Go, Anne!
Wash ,'Our Mrs. Reynolds'
Spike's Bitches 24: I'm Very Seldom Naughty.
[NAFDA] Spike-centric discussion. Lusty, lewd (only occasionally crude), risque (and frisque), bawdy (Oh, lawdy!), flirty ('cuz we're purty), raunchy talk inside. Caveat lector.
Anne, I hope something breaks for you on the job hunt front.
vw, much cope~ma to you on the difficult moments.
Bellydancing looks so damn cool. One of my friends did it for a while and wanted me to join her, and I pleaded poverty and waffled, and my punishment is that she's since quit and is now pimping (rather cheaper) kickboxing classes at me.
vw, please don't have a meltdown. Your therapist will be back on Monday and will call you back and it'll work out somehow. Please don't stress up your body and brain (or, if you feel you must, go watch a sappy movie and have a cathartic relaxing cry, but NO BREAKDOWN).
ION, I am now so fucking hungry I swear I could eat the head of the next person to walk into my office, and spend another couple of hours contentedly gnawing on the stump of their neck. Why must the strength of my hunger always be directly inversely proportionate to the amount of snack money I have?
Good luck, Anne.
{{vw}}
Have ordered DVD! One step closer to actually exercising...
more of a "Oh? Really? Whenwhenwhenwhen?" anticipatory sort of thing. Yes. Be moving to this side of the country. Sooner rather than later. Please?
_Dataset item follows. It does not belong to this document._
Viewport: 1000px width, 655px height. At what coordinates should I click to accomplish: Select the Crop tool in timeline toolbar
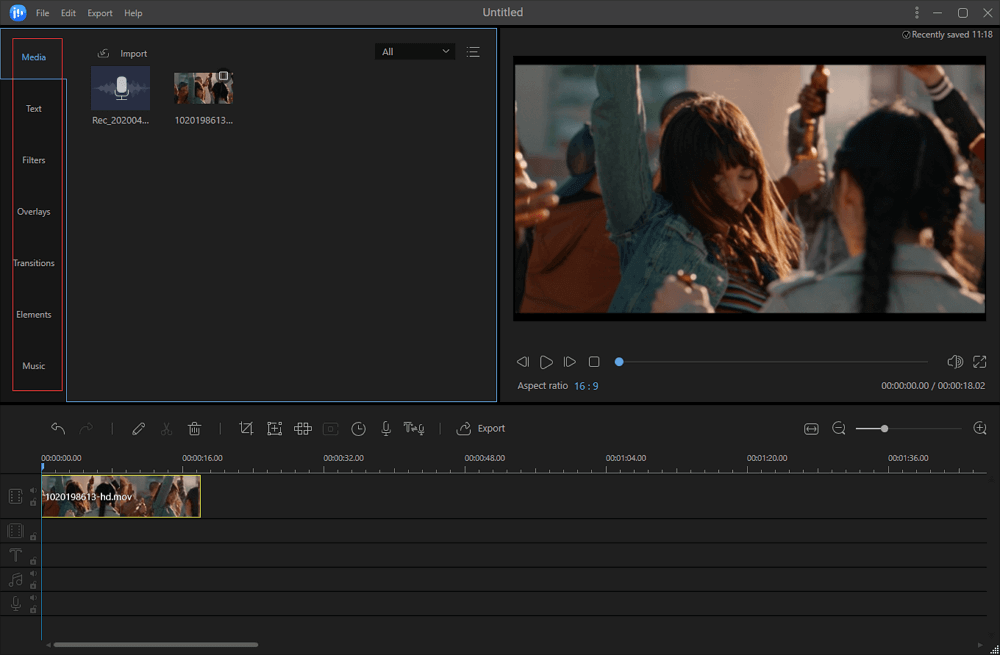pos(246,428)
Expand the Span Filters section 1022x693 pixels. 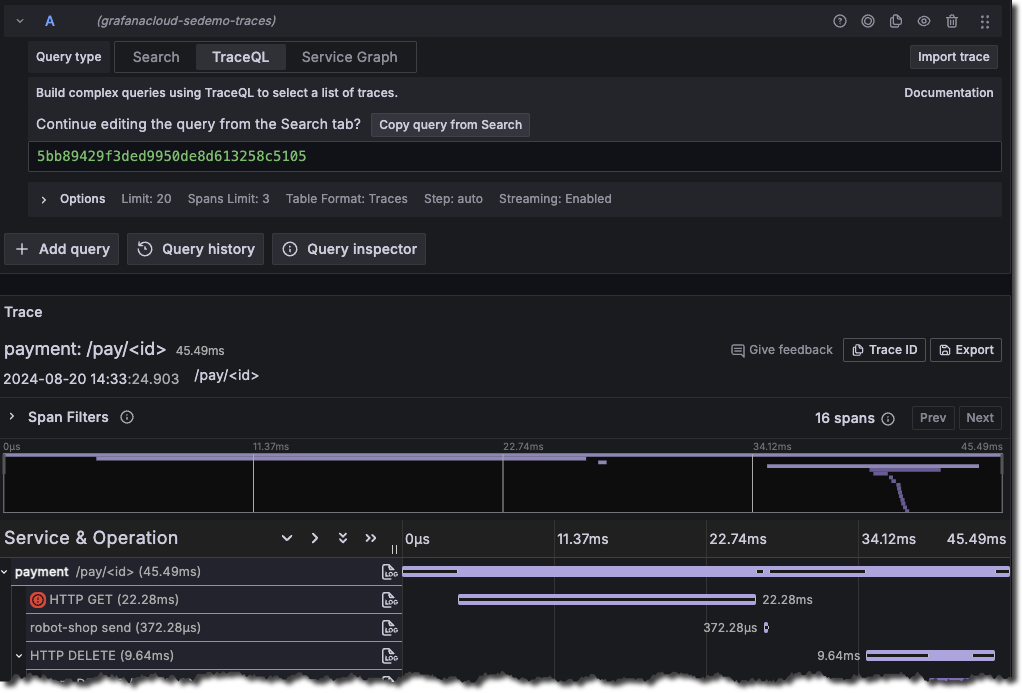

What she said, even if you SUCK.
Why must the strength of my hunger always be directly inversely proportionate to the amount of snack money I have?
It's a primitive response. Though "snack money" is a relatively new concept, "got no food, no idea when I'm getting more," is a concept the body understands perfectly, and it's already pre-programmed with a "KILL AND EAT THE NEXT CREATURE YOU SEE OR WE'RE DOOOOMED!" response.
I am now so fucking hungry I swear I could eat the head of the next person to walk into my office, and spend another couple of hours contentedly gnawing on the stump of their neck.
t Gives Acura folks directions to JZ's workplace
I can say with 100% certitude that my naked belly will NEVER see the light of day, or be exposed in front of more than 1 human being EVER.
You made similar categorical statements about getting a corset.
I am now so fucking hungry I swear I could eat the head of the next person to walk into my office, and spend another couple of hours contentedly gnawing on the stump of their neck.
Oh, my.. ::tries to stuff a fiver into the fax machine::
I can say with 100% certitude that my naked belly will NEVER see the light of day, or be exposed in front of more than 1 human being EVER.
You made similar categorical statements about getting a corset.
Okay, true (curse your memory!). But my corset issues were worrying that it would be uncomfortable (and, in truth, it isn't what I'd call "comfortable"), and I had a good reason for buying it, anyway.
My corset issues had nothing to do with the shame and humiliation that would ensue if I ever wore one. Letting the Teppy Belly out in public -- whole other story.
Teppy! Happy Belated Birthday!!! Sorry that I missed the actual day.